=== TEXT SEGMENT ===

----------

But if nothing else, this is just one more example of how state budget troubles might redound on the real economy. Connecticut’s unemployment trust fund is headed for insolvency by the end of the month, or possibly early next month.

Having received an unprecedented, 750,000 applications for unemployment benefits since mid-March, the state agency has paid out about $4.4 billion in benefits to date. Roughly $1.6 billion has involved state benefits, drawn from Connecticut’s unemployment compensation trust, and more than $2.8 billion in various forms of enhanced federal aid via grants from Washington.

As of Monday, about $118 million remains in the state trust, but between $250 million and $350 million will be needed monthly between now and the beginning of next month to extend benefits for the jobless.

Here’s more from the Connecticut Mirror.

“Right now our primary focus is getting our customers, both the unemployed workers and the businesses, through the pandemic,” Deputy Labor Commissioner Daryle Dudzinski told the CT Mirror.

Restaurants, tourism, and other seasonal industries will be the hardest hit by this, lumping even more injury on to their plate.

----------

=== SUPPLIED DATA ===
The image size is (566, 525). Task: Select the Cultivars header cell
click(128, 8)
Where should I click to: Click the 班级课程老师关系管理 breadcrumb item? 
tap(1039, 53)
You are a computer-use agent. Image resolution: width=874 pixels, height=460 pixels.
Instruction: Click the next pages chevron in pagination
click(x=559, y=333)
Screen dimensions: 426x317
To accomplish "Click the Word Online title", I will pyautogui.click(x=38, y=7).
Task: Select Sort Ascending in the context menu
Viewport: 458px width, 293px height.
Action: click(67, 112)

----------

=== WHAT YOU NEED TO DO ===
**a.** Update the passage on Connecticut's unemployment trust fund from "But if nothing" through "grants from Washington.", replacing "insolvency" with "bankruptcy".
**b.** Answer these questions from the passage on Connecticut's unemployment trust fund:
(i) How many applications for unemployment benefits has the state received since mid-March?
(ii) About how much remained in the state trust as of Monday?
(iii) Who is named as Deputy Labor Commissioner?
The records have no connection to the text.

=== TASK-BY-TASK RESULTS ===
**a.**
But if nothing else, this is just one more example of how state budget troubles might redound on the real economy. Connecticut’s unemployment trust fund is headed for bankruptcy by the end of the month, or possibly early next month.

Having received an unprecedented, 750,000 applications for unemployment benefits since mid-March, the state agency has paid out about $4.4 billion in benefits to date. Roughly $1.6 billion has involved state benefits, drawn from Connecticut’s unemployment compensation trust, and more than $2.8 billion in various forms of enhanced federal aid via grants from Washington.

**b.**
(i) 750,000
(ii) About $118 million
(iii) Daryle Dudzinski